Detrás de las cortinillas negras del Citroën se ocultaba la ciudad de México. Los dos hombres no hablaron durante mucho tiempo. El abatimiento de Félix cancelaba la cólera que latía detrás de la fatiga, tan disfrazada como la ciudad por las cortinas del automóvil.

– Me arrebató usted el único acto mío, mi único acto libre -dijo Félix al cabo-. ¿Por qué?

El Director General encendió lentamente un cigarrillo antes de responder.

– La hidra de la pasión tiene muchas cabezas. Pregúntese si Sara Klein merecía morir como usted lo imaginó, por una pasión equivocada. Debió usted suponer que ese crimen escondía otro misterio, como las muñecas rusas que se contienen a sí mismas en número creciente pero en tamaño disminuido. No. Piense que Sara Klein, al cabo, mereció su muerte. La pasión de Otelo no se hubiese identificado con la vida de Sara. La pasión de Macbeth, sí. Todas las aguas del gran Neptuno no borrarán la sangre de nuestras manos, señor licenciado, lo sé. Sara murió con las manos limpias. Pero creo que vamos llegando.

El Citroën se detuvo. Félix abrió la puerta. Estaba frente a la casa de apartamentos en Polanco.

– Aquí lo espero -dijo el Director General cuando Félix descendió.

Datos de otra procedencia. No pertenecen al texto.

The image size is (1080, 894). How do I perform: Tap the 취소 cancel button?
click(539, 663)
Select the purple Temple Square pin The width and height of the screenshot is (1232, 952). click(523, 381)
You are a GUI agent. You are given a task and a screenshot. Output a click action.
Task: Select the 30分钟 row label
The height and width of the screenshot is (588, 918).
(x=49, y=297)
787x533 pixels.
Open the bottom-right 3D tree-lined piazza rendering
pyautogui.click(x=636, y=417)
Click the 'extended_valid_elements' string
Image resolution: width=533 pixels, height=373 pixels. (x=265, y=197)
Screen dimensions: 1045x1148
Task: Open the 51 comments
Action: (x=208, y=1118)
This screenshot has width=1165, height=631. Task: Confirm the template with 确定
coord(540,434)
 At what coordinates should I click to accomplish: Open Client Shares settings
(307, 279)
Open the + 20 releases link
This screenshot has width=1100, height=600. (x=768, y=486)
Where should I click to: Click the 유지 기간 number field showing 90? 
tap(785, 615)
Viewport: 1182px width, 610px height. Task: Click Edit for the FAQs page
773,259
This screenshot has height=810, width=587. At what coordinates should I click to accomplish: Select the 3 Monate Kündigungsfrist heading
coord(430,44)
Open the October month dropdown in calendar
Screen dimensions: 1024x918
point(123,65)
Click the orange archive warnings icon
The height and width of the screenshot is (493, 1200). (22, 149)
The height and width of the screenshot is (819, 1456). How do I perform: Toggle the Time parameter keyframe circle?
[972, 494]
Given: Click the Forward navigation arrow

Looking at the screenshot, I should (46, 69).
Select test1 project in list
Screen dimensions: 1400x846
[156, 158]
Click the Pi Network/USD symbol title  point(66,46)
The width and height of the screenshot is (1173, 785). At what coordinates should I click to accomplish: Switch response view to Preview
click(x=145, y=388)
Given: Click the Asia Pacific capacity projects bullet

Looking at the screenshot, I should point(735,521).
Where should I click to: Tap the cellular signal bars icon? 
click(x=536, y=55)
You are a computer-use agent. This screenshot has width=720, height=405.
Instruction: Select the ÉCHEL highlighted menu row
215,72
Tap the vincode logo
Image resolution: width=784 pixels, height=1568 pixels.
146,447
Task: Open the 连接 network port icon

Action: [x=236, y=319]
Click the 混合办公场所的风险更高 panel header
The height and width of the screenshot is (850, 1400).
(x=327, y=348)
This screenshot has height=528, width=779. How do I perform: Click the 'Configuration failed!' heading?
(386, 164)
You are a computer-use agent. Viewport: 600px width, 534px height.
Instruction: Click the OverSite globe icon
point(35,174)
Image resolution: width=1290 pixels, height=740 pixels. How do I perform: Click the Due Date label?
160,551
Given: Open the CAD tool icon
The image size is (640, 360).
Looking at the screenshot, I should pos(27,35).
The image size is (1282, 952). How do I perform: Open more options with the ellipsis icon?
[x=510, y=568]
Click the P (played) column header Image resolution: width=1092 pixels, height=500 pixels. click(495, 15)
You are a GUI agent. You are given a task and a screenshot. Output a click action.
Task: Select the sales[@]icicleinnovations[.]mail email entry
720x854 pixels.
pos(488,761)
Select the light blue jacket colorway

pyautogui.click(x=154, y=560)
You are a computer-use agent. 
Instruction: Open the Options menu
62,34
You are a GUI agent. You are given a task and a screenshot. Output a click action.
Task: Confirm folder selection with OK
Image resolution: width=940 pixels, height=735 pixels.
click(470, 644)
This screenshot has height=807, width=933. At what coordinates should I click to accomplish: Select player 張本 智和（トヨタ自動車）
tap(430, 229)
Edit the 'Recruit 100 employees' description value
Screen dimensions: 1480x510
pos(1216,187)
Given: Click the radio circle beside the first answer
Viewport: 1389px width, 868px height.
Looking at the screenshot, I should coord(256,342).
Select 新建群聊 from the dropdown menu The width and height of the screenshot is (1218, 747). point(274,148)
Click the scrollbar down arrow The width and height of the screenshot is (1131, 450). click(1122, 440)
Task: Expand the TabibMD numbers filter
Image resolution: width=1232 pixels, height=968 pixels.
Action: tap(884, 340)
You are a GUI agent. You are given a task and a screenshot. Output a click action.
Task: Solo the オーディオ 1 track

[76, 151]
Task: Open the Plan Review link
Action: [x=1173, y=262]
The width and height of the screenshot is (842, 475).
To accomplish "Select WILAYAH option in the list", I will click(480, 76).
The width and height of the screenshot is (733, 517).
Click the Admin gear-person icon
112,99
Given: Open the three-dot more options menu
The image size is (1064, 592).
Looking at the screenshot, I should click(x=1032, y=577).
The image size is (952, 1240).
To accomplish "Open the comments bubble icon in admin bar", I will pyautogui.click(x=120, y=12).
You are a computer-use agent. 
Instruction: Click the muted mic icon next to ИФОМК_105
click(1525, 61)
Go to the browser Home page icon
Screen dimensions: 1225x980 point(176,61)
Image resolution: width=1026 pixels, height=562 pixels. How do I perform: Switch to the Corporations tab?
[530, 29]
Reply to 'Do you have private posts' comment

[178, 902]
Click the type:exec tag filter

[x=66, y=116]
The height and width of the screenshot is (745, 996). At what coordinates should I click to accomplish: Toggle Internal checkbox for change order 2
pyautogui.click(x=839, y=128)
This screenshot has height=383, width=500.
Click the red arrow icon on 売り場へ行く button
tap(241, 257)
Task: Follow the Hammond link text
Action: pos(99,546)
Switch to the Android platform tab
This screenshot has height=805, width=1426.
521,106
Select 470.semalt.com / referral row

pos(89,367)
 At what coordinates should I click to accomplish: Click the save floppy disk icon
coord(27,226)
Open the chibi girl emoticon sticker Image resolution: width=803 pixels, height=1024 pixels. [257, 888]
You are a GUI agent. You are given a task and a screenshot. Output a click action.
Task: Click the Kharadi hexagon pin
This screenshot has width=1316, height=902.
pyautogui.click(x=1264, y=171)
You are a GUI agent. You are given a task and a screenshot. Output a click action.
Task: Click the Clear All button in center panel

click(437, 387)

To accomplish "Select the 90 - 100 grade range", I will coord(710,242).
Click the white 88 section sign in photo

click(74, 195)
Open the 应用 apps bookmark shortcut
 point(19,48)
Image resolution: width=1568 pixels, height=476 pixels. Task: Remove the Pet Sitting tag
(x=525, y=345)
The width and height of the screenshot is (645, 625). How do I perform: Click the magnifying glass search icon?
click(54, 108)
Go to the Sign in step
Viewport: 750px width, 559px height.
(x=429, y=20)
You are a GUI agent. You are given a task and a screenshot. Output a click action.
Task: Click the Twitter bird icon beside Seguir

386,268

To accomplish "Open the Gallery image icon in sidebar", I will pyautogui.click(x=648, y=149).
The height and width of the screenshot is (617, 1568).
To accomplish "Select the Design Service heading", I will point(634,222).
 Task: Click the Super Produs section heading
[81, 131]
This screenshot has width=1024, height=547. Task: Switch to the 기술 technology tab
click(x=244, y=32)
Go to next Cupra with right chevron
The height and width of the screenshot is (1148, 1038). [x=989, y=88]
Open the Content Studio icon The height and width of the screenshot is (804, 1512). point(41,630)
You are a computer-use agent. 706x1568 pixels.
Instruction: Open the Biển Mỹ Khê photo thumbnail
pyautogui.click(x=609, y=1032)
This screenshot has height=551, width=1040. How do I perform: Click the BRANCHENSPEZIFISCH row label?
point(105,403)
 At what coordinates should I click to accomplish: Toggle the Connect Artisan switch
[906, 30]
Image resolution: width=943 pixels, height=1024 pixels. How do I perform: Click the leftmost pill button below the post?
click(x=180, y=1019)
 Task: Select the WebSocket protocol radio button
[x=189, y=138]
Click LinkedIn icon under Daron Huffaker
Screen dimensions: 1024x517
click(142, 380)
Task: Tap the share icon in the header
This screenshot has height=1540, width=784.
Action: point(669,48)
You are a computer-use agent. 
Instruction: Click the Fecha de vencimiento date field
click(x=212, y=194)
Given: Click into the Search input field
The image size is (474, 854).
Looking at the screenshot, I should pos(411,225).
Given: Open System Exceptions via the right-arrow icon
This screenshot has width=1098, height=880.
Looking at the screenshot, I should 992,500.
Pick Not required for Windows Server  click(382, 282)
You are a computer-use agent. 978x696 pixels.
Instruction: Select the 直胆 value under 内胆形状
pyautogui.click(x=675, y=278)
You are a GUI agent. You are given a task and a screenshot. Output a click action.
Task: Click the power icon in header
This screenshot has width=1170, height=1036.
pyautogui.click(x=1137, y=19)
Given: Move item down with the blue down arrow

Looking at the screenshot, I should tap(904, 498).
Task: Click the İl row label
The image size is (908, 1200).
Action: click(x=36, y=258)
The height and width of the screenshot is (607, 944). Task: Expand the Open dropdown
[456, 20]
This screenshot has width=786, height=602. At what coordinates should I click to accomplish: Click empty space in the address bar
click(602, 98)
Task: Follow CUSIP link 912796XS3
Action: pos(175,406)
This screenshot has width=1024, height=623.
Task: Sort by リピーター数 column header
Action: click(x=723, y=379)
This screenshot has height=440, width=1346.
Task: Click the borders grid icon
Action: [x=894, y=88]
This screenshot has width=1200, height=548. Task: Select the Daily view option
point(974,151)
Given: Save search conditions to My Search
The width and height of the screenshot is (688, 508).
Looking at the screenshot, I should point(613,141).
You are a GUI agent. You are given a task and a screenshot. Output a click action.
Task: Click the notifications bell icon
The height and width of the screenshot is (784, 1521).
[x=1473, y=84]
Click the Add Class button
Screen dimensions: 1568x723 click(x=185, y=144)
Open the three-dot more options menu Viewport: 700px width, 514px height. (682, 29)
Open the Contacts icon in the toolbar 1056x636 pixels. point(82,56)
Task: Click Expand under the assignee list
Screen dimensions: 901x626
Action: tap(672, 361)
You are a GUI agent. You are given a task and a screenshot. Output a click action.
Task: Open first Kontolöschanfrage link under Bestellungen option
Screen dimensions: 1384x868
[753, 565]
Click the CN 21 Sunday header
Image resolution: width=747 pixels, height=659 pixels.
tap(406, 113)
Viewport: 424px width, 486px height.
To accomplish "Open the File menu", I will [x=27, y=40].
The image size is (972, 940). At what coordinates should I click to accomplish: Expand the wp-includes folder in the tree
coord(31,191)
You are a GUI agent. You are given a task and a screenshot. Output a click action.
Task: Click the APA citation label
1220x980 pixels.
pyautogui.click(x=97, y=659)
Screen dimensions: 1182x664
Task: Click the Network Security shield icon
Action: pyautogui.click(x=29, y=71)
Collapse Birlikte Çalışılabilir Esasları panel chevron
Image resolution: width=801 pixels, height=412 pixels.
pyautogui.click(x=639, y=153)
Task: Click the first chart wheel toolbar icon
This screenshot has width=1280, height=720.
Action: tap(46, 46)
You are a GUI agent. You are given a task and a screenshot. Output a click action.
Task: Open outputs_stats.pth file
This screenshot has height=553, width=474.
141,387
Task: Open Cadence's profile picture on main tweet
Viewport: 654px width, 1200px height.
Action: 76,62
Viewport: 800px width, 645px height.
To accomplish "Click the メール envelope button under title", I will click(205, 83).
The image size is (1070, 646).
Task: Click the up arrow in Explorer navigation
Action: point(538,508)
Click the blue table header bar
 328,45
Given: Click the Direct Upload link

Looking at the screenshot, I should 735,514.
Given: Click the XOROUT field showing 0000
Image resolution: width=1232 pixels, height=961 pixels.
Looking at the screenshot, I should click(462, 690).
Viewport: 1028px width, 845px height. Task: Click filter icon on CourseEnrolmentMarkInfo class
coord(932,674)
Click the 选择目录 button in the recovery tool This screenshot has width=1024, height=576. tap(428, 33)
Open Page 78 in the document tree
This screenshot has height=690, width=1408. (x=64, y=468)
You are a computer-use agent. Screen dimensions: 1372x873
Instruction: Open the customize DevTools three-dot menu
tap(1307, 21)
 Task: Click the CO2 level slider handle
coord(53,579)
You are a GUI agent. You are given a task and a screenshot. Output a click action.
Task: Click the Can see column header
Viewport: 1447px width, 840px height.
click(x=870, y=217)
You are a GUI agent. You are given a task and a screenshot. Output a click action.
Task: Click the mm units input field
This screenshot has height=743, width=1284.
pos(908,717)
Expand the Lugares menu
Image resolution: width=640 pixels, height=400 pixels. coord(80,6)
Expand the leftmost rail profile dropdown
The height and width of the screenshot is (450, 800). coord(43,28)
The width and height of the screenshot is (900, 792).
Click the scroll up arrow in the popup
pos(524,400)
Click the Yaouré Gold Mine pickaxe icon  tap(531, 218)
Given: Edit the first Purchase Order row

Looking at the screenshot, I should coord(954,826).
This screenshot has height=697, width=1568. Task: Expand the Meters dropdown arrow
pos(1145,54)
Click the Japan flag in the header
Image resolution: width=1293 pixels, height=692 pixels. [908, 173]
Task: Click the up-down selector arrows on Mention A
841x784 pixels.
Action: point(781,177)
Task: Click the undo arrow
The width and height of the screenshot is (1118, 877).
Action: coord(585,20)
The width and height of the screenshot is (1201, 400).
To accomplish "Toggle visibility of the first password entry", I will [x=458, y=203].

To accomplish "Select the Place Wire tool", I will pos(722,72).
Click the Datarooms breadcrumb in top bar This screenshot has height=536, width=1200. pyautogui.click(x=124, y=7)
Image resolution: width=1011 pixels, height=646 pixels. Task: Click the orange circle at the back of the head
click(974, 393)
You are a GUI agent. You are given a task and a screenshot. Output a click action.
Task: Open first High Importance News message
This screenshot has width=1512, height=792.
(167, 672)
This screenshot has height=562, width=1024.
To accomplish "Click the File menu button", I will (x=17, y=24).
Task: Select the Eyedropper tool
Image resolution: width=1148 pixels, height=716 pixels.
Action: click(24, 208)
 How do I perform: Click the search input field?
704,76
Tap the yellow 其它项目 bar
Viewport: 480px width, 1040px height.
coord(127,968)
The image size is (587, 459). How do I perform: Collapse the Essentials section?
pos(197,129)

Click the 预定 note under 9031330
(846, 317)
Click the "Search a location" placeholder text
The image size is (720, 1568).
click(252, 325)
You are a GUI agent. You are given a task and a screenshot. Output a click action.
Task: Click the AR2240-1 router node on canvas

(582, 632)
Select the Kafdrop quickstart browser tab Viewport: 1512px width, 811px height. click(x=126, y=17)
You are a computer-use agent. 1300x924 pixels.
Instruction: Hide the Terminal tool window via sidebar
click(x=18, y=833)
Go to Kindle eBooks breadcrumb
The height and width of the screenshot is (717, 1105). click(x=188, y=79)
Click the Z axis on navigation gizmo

Félix se agachó frente a la puerta para ver al hombre dibujado como un fantasma entre la mullida oscuridad del automóvil francés.

– ¿Para qué? Estoy en mi casa. Aquí me quedo.

– De todos modos, recuerde que aquí lo espero.

Félix cerró la portezuela y miró hacia el noveno piso del edificio. Las luces estaban encendidas, pero eran las de las más bajas y tenues del apartamento.

47

Tomó el ascensor y pensó en la última vez que vio a Ruth. Le pareció un siglo, no tres semanas. Recordó la mirada de su esposa, nunca lo había mirado así, con los ojos llenos de lágrimas y ternura, negando lentamente con la cabeza, con el entrecejo preocupado, como si por una vez supiera la verdad y no quisiera ofenderlo diciéndosela.

– No vayas, por favor, Félix. Quédate conmigo. Te lo digo así, tranquila, sin hacer tangos. Quédate. No te expongas.

Tierna, dulce Ruth, ni tan inteligente como Sara ni tan guapa como Mary, pero capaz de arrebatos coléricos alumbrados por los celos y abatidos por el cariño, una chica judía pecosilla, se disfraza las pecas con maquillaje, las gotas de sudor se le juntan en la puntita de la nariz, la señora Maldonado es una chica judía bonita, graciosa, activa, su Penélope fiel, ahora que regresaba vencido de la guerra contra una Troya invisible, la mujer que necesitaba para que le resolviera los problemas prácticos, le tuviese listo el desayuno, planchados los trajes, hechas las maletas, todo, hasta ponerle las mancuernas. Y él sólo tenía que recompensarla con paciencia y piedad.